Hola, Oriol. Me meto porque también lo he leído: como dice Inma, también me mandaría con La primera ley. Tiene buenos personajes y diálogos y más calidad literaria que Sanderson, por decirte (la prosa es por lejos más cuidada). No creo que la parte grimdark sea algo que te vuele la cabeza; conociendo tus gustos, para vos será bastante light...
De mi parte, yéndonos por la fantasía oscura y si aún no lo leíste, te recomiendo Elric de Melniboné (al menos los primeros tres)

Juan G. B. dijo...

Hola socio:
Yo sólo puedo opinar de 'Los diablos', pero creo que sí te gustaría, por su vertiente macabra y gamberra. Sobre todo, no olvidemos que Abercrombie escribe trilogías y esta novela, al menos, es autoconclusiva...

Anónimo dijo...

Terrible. Esta novela debería celebrarse como la culminación de la decadencia de la literatura fantástica, ya sea en su vertiente más fantasy como en la más "literaria". Es un auténtico mojón, un batiburrillo de ideas insulsas sin ningún sentido. Un delirio de un adolescente con sobredosis de marvel y demás estulticias de superhéroes. "Literatura" 100% comercial; humor zafio y desagradable; ningún tipo de mensaje. La lectura hecha consumo por consumo, en la que no se puede encontrar nada. Letras y frases vacuas. ¿Dónde queda la new wave? ¿Dónde están Le Guin, Wolfe, Zelazny, Tepper o Laguna Edroso (sí, la idea de la Europa llena de demonios ya estaba escrita en castellano, y bien). ¿Cómo un ñordo como este puede tener más puntuación que "Alarido de dios" de Vilar -Bou?
¿Cuántas obras magníficas se están perdiendo entre cosas como estas?

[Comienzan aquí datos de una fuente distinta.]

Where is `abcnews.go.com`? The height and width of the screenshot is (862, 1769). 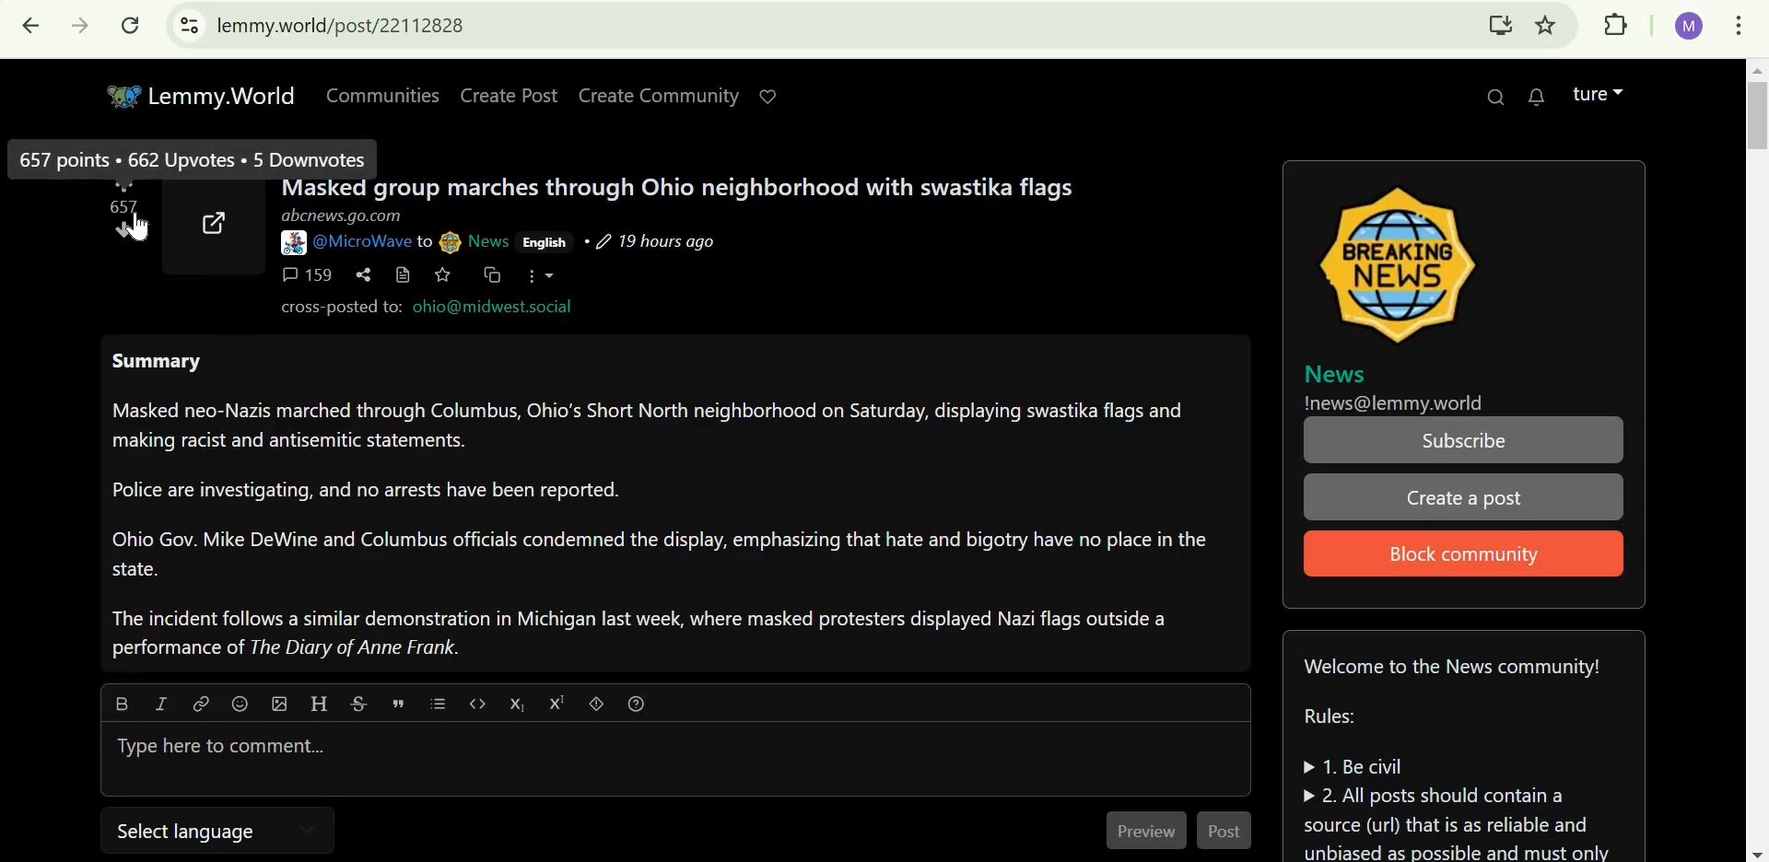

Qué razón tenía Fisher: "(...) Tratar a las personas como si fueran inteligentes, se nos ha hecho creer, es ‘elitista’ mientras que tratarlas como si fueran estúpidas es ‘democrático’. No hace falta decir que el ataque al elitismo cultural ha sido la contracara de una agresiva restauración de la élite material. (...)Aburrirse es carecer, por un momento, de la gratificación azucarada a pedido. A algunos alumnos les gustaría que Nietzsche fuera como una hamburguesa; no logran darse cuenta (y el sistema de consumo en la actualidad alienta este malentendido) de que la indigestibilidad, la dificultad, eso es precisamente Nietzsche"

Juan G. B. dijo...

Estimado o estimada anónima:
Estamo hablando de una novela en la que sale una mujer-loba que se folla todo lo que se menea, un nigromante que maneja cadáveres (o partes de ellos) como si fueran marionetas o un vampiro que subyuga a sus interlocutores hablándoles de unas deliciosas albóndigas que se hacen en Polonia... Yo creo que a Nietzsche le hubiera encantado.